As a mother of two young boys, the premise of this entire drama – that Joanna’s son has disappeared from his car-seat while his parents are in a supermarket – makes my blood run cold. It’s the stuff of nightmares.
But it’s not even as simple as that. Indeed, we only find out that Noah’s gone as the episode draws to a close, as the plot twists and turns between various points in time, following the style of the book The Cry is adapted from, by Australian author Helen FitzGerald.

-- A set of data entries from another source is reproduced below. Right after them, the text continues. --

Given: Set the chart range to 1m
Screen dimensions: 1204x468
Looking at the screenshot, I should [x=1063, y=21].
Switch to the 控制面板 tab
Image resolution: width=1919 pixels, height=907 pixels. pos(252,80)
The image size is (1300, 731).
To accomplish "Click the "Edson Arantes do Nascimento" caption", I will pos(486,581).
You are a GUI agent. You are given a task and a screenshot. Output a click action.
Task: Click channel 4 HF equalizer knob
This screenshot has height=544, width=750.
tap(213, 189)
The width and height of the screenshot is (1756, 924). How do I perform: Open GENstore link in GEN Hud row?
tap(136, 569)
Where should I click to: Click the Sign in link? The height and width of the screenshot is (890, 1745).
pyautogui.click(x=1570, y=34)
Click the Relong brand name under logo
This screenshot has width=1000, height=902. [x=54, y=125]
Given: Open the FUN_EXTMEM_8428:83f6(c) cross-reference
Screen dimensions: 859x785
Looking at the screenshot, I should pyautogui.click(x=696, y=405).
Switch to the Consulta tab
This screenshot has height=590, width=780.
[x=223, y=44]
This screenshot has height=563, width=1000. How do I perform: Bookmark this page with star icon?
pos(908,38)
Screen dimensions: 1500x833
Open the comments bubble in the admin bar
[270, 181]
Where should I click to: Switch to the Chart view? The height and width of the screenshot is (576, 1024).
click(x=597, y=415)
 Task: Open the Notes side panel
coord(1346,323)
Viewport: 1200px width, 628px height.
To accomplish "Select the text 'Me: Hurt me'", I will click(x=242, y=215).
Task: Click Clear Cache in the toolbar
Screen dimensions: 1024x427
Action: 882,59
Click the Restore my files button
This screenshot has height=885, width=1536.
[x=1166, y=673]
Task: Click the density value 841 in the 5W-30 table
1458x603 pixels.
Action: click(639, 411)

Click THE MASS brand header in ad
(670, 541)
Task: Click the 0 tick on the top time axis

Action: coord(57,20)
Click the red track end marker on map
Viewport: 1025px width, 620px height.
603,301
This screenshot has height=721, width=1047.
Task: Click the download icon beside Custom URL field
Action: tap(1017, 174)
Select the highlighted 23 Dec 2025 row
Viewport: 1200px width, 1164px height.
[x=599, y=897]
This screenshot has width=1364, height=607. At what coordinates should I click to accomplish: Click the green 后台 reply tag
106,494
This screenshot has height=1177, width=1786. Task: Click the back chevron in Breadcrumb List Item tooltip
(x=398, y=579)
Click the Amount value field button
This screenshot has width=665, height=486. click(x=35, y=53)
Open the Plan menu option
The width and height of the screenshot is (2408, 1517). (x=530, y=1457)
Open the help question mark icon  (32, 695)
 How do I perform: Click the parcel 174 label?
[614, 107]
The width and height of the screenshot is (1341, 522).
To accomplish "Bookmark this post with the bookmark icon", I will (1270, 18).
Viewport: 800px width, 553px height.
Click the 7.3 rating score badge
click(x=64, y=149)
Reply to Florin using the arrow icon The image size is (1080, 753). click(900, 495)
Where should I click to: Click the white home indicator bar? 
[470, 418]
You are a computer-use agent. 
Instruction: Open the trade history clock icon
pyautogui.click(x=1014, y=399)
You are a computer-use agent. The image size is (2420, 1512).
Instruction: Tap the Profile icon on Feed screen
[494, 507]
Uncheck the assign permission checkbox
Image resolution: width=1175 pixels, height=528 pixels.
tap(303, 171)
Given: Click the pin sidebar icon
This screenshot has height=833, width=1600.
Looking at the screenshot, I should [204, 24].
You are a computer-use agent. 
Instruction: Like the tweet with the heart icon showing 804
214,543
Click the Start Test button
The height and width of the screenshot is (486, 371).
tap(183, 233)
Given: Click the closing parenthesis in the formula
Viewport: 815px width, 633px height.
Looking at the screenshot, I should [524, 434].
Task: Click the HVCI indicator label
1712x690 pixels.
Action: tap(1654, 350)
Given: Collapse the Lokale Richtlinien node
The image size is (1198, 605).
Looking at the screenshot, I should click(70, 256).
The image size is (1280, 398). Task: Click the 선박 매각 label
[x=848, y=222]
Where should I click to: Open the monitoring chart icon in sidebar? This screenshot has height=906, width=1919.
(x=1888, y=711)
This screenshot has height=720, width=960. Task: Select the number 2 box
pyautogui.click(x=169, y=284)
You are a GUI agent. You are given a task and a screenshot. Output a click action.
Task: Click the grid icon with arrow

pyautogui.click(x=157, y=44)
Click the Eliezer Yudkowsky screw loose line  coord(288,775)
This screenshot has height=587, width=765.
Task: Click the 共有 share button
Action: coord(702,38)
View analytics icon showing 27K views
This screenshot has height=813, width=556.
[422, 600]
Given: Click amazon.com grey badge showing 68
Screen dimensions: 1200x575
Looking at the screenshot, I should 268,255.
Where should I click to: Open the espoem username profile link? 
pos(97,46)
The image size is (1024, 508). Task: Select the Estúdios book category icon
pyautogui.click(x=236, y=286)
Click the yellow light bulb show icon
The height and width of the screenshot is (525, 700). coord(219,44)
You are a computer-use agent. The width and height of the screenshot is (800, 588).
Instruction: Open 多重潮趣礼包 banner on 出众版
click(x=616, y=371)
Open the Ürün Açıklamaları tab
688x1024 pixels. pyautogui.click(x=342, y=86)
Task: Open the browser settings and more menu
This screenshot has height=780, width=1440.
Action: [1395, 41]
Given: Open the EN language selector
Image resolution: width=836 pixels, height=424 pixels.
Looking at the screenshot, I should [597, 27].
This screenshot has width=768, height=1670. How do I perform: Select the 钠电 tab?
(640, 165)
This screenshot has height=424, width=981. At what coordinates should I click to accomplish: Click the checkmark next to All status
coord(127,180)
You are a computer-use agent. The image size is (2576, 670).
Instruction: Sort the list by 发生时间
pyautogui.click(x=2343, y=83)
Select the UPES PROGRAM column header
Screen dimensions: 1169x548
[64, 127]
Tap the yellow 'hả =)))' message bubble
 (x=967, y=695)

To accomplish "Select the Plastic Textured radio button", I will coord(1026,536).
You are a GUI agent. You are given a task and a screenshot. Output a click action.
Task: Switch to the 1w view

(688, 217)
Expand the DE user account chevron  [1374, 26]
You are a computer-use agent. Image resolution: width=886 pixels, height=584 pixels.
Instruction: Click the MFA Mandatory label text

First, Joanna meets her future partner Alistair at the primary school she works in, then we see her, sweat-drenched, in the throes of labour, followed by a trip to Australia where Alistair is fighting for custody of his teenage daughter, Chloe. A wide-eyed, hollow-eyed Joanna loses it on their 24-hour flight to Melbourne, shouting at stunned fellow passengers, ‘Does anyone else want to give this a go?!’ as she holds her screaming baby aloft). She’s just a stressed-out new mum, right? Or is this a case of postpartum psychosis?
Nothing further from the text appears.